Publications

Fluoroquinolone Resistance in Streptococcus pneumoniae in Canada - Are We Surveying Just the Tip of the Iceberg? P. TANG, K. GREEN, A. MCGEER, K. WEISS, D. CHURCH, R. DAVIDSON, D. HOBAN, P. KIBSEY, M. KUHN, B. TOYE, S. PONG-PORTER, D.E. LOW. Toronto Medical Labs/Mount Sinai Hospital, Toronto, ON, Canada and Canadian Bacterial Surveillance Network, Toronto, ON, Canada.

Background:
The increasing rates of ß-lactam resistance (R) in S. pneumoniae (SP) over the past 15 years has led to the use of newer agents such as the respiratory fluoroquinolones (FQs). Inevitably, the emergence of R to FQs has been observed in the past few years.
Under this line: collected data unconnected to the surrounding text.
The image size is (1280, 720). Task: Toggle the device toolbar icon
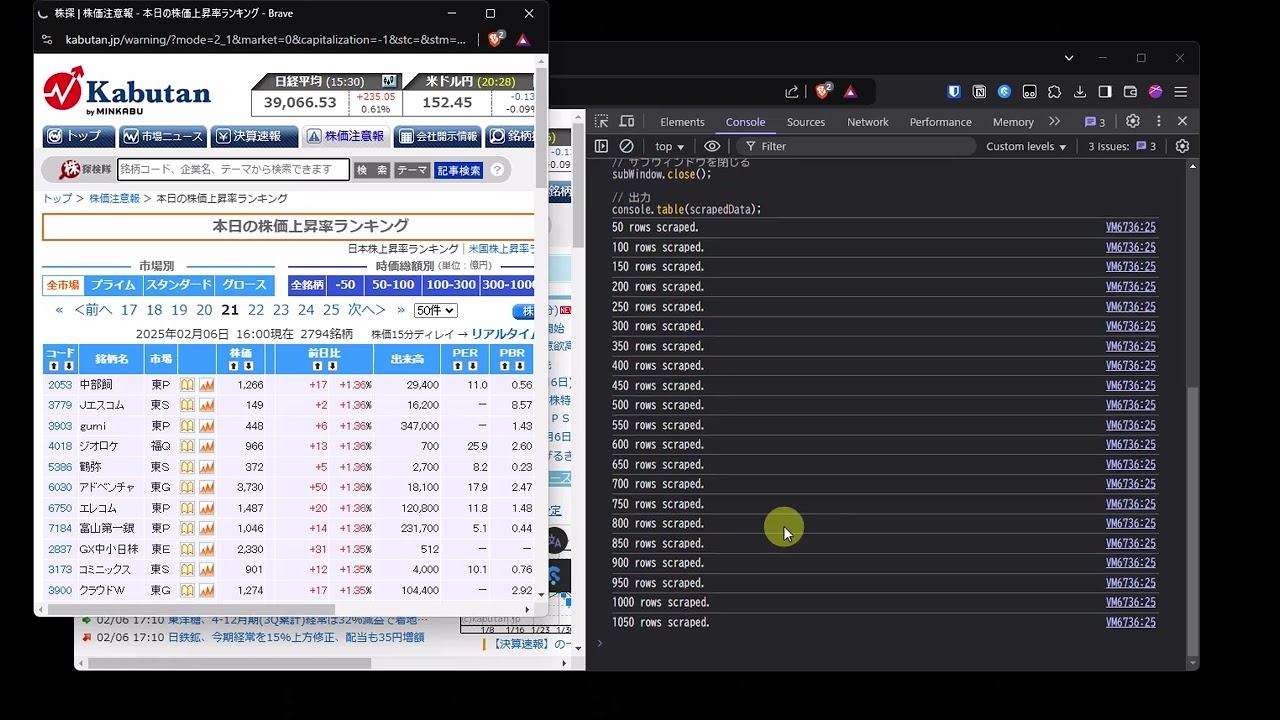[x=627, y=122]
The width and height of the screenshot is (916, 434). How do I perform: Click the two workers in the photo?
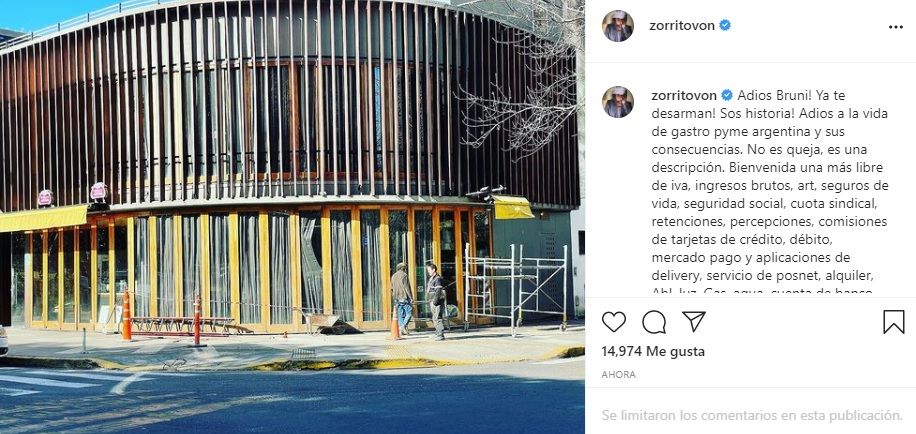click(x=418, y=300)
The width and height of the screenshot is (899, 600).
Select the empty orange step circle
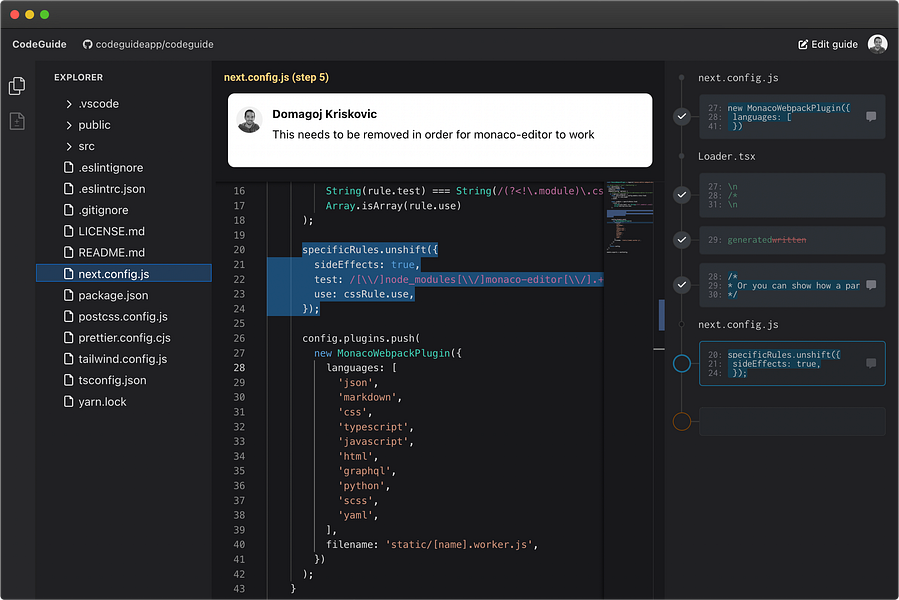(682, 421)
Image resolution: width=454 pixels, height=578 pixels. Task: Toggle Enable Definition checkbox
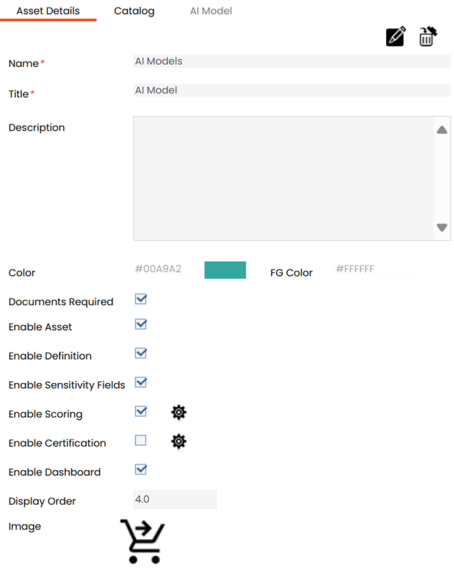tap(141, 353)
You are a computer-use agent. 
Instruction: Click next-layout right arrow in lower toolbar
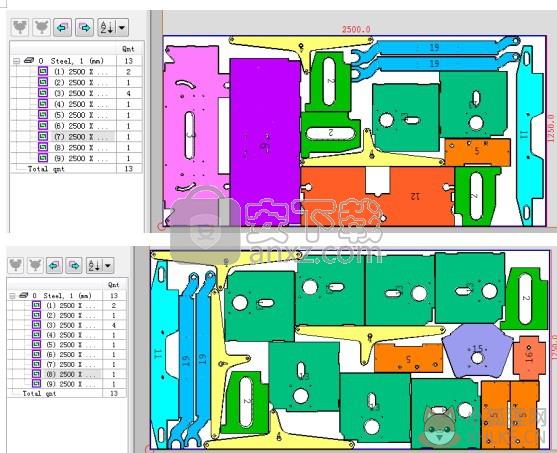tap(74, 265)
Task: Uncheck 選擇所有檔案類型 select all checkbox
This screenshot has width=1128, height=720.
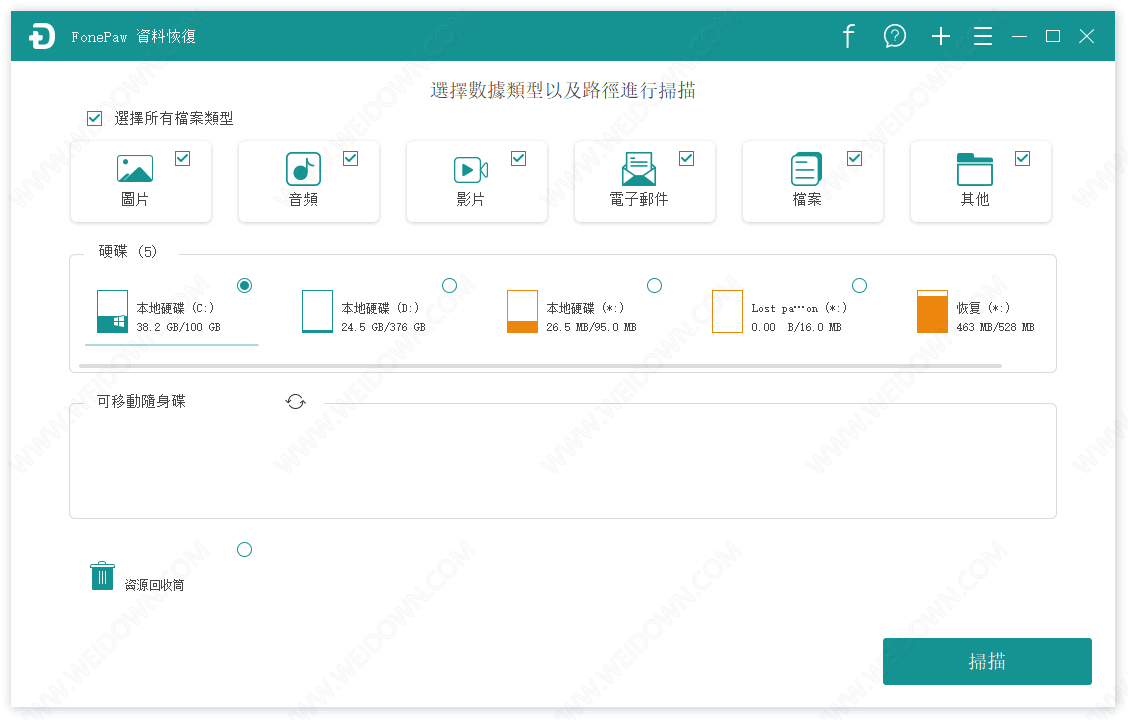Action: pos(95,119)
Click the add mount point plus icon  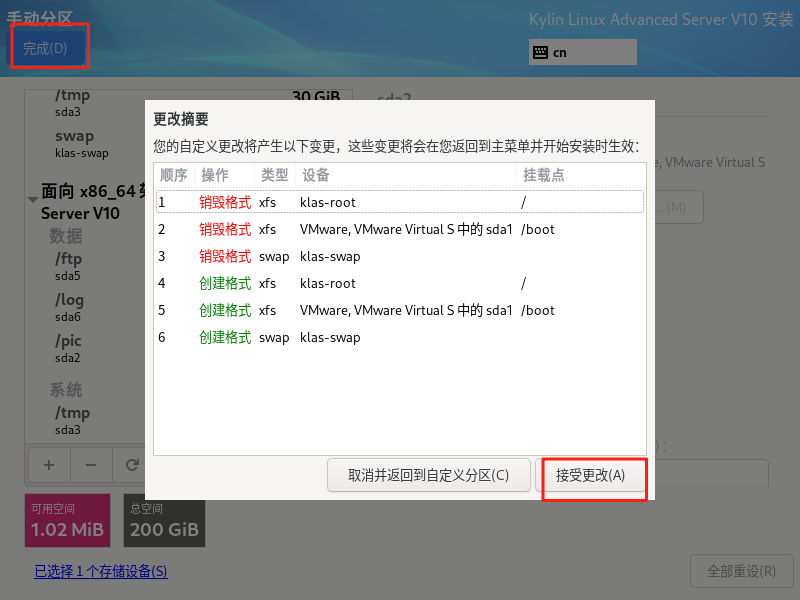click(49, 465)
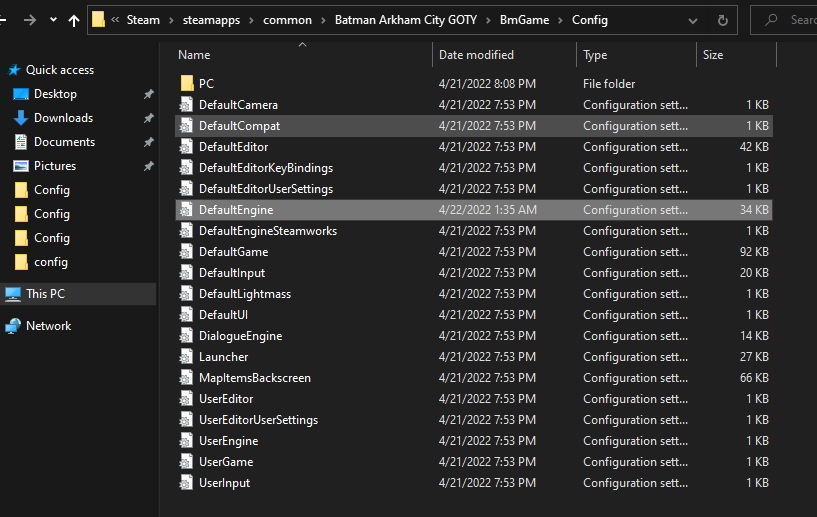Expand the hidden breadcrumb path chevrons

click(116, 20)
Current recommendations for surveillance test for levofloxacin (levo) R.

Methods:
Between 1997-2001, we tested 9531 SP isolates from across Canada for susceptibility to FQs: ciprofloxacin (cipro) MIC > 4 mg/L, levo, gatifloxacin (gati) and moxifloxacin (moxi).

Results:
Cumulative rates of R were 1.8%, 0.7%, 0.6% and 0.3% for cipro, levo, gati and moxi respectively. R developed in a step-wise fashion with cipro>levo>gati>moxi. From 1997-2001, the cipro-R strains became levo-R. As this population expanded, a new population of cipro-R isolates emerged in 2001. We do not capture this population using levo R or levo intermediate susceptibility as breakpoints.

Conclusions:
Surveillance for levo R in SP reveals only a fraction of the population capable of developing R to the other respiratory FQs. We suggest the use of cipro MIC > 4 mg/L as the new marker for FQ R. Alternatively, screening for first-step mutations in parC and gyrA would also reveal the true magnitude of the FQ R problem.

 
Presented at:

42nd INTERSCIENCE CONFERENCE ON ANTIMICROBIAL AGENTS AND CHEMOTHERAPY (ICAAC), San Diego, California, USA, September 29, 2002. 3:00pm to 4:30pm.